14. This oil can't be dumped or disposed off, since that will cause an environmental disaster and result in billions of dollars of penalty (Exxon Valdez, Deepwater Horizon, etc.)
But now problem is drilling cannot be stopped as cost of drilling high & cannot be kept idle.
1. Most of the oil is traded via Futures Contracts. There is a Spot Price as well, which is taken into account while arriving at the "theoretical futures price"
2. There are two main Futures Contracts (remember this is simplified) - The WTI and the Brent
3. WTI refers to the Oil from North America, while Brent refers to oil from Middle-east, Europe and Russia
4. There are a million variants, but we will omit those for the moment, since they complicate the discussion without really adding any clarity
5. The "Oil Price" that's gone negative is the settlement prices for the May 2020 Delivery Contract (ONLY THAT ONE)
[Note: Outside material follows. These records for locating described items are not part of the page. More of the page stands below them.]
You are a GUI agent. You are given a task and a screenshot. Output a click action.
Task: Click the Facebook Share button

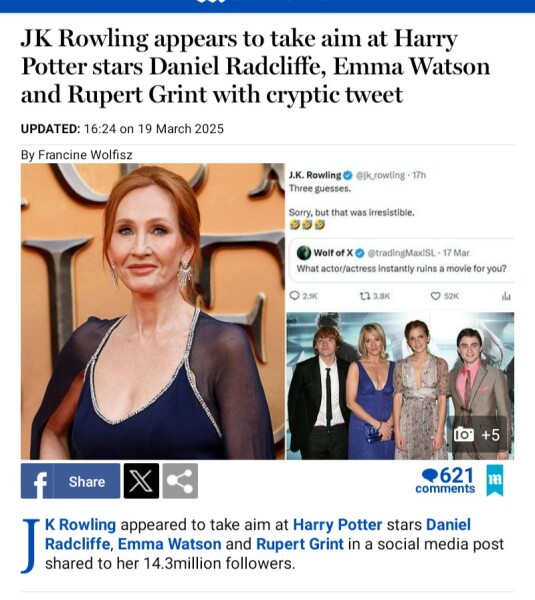pyautogui.click(x=70, y=481)
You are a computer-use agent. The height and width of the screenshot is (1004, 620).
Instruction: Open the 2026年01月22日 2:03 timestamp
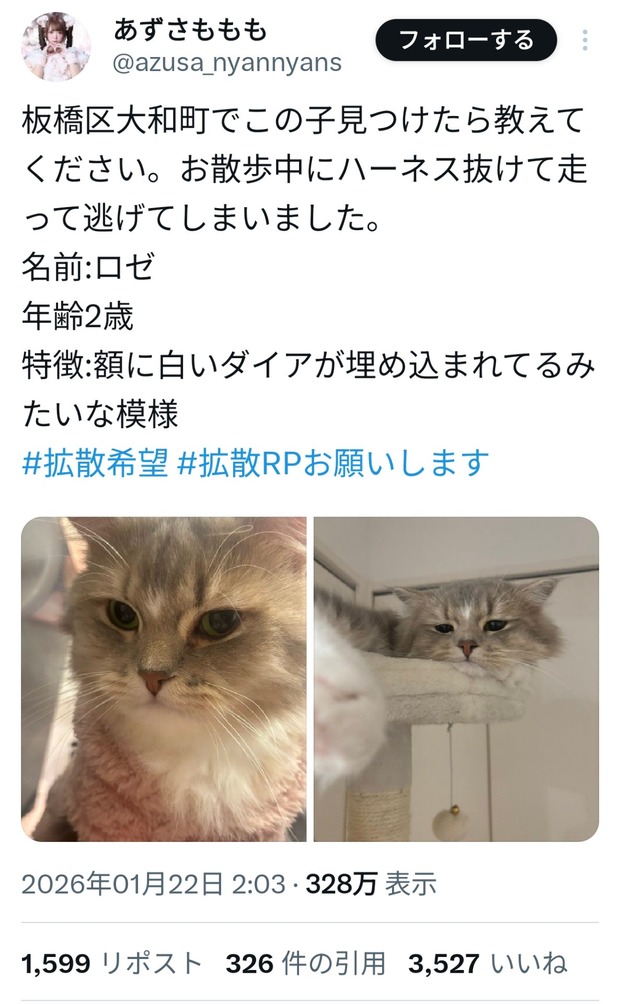(x=153, y=884)
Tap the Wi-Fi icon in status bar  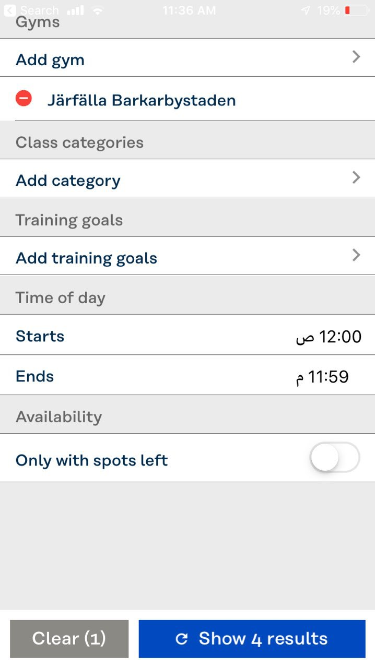(98, 11)
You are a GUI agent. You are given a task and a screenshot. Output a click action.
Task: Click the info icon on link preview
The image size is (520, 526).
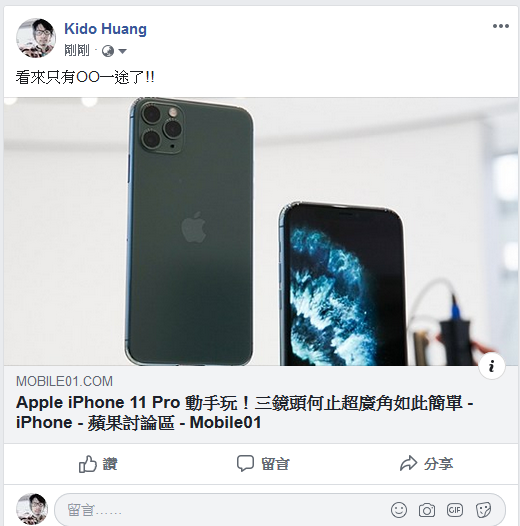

6. Some more complexity - There are two forms of settlements for Crude Oil Futures Contracts (and for most commodities), viz Net Settlement and Physical Delivery
7. Net settlement allows the buyers of the contracts to settle the financial difference between the buying price and the settlement price
8. If a buyer of a Futures Contract doesn't opt for net settlement on or before the "Notice Date", which passed last week for the May 2020 Delivery, then they are assumed to be taking physical delivery of the underlying quantity of Crude Oil
9, And that's the "technical problem" that's pushing the settlement price of May 2020 Delivery Contracts to become negative. There is a buyer, or a series of buyers, who are stuck with physical delivery option that they can't actually use, ie they can't take physical delivery of the underlying crude oil because they don't have the storage capacity to store this
10. The negative price indicates that they are getting some buyer, probably a refiner, or a storage facility or a driller, to take the delivery off their hands by PAYING them to buy the oil that's ready for May delivery
11. It's never happened before in the history of Crude Oil Futures trading. It's a very unique situation
12. However, the June delivery WTI futures are still trading in positive territory at $20+/ BBL. And the Brent Futures for June 2020 delivery are trading at $25+/ BBL
13. Will this have implications: surely so. It means that the US Crude Oil producers are now facing a glut and if they don't stop drilling, they will have to give the oil away free, and/or pay people to buy that oil.
14. This oil can't be dumped or disposed off, since that will cause an environmental disaster and result in billions of dollars of penalty (Exxon Valdez, Deepwater Horizon, etc.)
But now problem is drilling cannot be stopped as cost of drilling high & cannot be kept idle.